◆ **Try it**
Your answer is the line containing "Click the birth date 01.08.1961 in header" plus every line after it to the end of the data below, transcribed exactly and with nothing else.

═════ Supplied material

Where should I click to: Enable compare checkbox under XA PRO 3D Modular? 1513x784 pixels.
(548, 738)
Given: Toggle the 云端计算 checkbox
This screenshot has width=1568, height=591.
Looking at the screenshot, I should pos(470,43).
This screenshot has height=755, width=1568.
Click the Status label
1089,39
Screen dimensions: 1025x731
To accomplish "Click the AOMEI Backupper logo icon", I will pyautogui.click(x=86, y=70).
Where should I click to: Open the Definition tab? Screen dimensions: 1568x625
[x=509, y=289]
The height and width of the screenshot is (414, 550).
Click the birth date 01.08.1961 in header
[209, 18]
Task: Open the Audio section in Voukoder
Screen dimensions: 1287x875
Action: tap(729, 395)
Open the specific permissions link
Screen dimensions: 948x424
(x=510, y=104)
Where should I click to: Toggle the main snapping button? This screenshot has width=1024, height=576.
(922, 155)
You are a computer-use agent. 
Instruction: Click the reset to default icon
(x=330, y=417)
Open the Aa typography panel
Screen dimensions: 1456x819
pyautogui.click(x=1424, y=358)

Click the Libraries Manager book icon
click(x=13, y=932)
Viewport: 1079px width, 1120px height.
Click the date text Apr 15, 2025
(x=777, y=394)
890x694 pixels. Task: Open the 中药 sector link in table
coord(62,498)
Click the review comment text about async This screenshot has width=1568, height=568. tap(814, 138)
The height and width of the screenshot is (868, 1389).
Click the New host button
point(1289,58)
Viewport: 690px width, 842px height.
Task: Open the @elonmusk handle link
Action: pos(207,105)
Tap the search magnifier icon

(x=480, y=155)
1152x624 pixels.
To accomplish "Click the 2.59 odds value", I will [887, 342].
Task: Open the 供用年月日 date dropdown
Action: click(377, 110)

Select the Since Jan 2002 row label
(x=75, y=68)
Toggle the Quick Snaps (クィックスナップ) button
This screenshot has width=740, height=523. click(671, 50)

══════════

◆ **Solution to this task**
Click the birth date 01.08.1961 in header
[209, 18]
Task: Open the Audio section in Voukoder
Screen dimensions: 1287x875
Action: tap(729, 395)
Open the specific permissions link
Screen dimensions: 948x424
(x=510, y=104)
Where should I click to: Toggle the main snapping button? This screenshot has width=1024, height=576.
(922, 155)
You are a computer-use agent. 
Instruction: Click the reset to default icon
(x=330, y=417)
Open the Aa typography panel
Screen dimensions: 1456x819
pyautogui.click(x=1424, y=358)

Click the Libraries Manager book icon
click(x=13, y=932)
Viewport: 1079px width, 1120px height.
Click the date text Apr 15, 2025
(x=777, y=394)
890x694 pixels. Task: Open the 中药 sector link in table
coord(62,498)
Click the review comment text about async This screenshot has width=1568, height=568. tap(814, 138)
The height and width of the screenshot is (868, 1389).
Click the New host button
point(1289,58)
Viewport: 690px width, 842px height.
Task: Open the @elonmusk handle link
Action: pos(207,105)
Tap the search magnifier icon

(x=480, y=155)
1152x624 pixels.
To accomplish "Click the 2.59 odds value", I will [887, 342].
Task: Open the 供用年月日 date dropdown
Action: click(377, 110)

Select the Since Jan 2002 row label
(x=75, y=68)
Toggle the Quick Snaps (クィックスナップ) button
This screenshot has width=740, height=523. click(671, 50)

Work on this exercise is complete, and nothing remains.